Material supplied:
_____

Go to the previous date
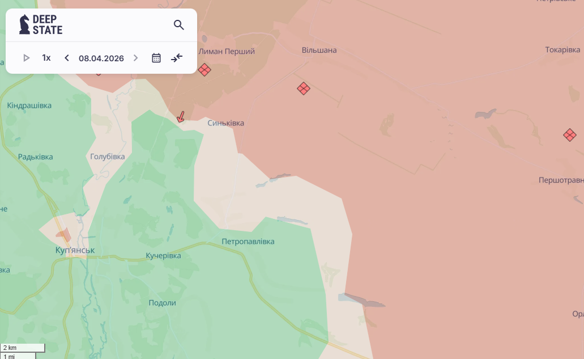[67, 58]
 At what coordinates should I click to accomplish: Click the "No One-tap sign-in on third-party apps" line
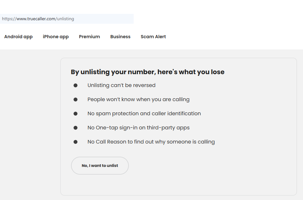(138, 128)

_____

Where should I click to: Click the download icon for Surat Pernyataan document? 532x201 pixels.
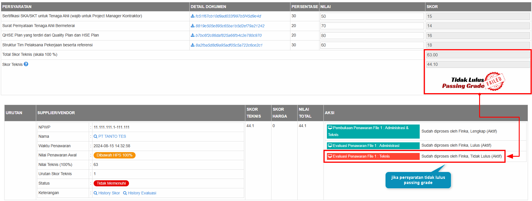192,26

_____

Given exercise: Locate every line in the records that contains the word "click" and copy each such line in full. Case counts, so match capitals exactly.

Result of this exercise:
 At what coordinates should I click to accomplish: Click the "No One-tap sign-in on third-party apps" line
Where should I click to: Click the download icon for Surat Pernyataan document? 532x201 pixels.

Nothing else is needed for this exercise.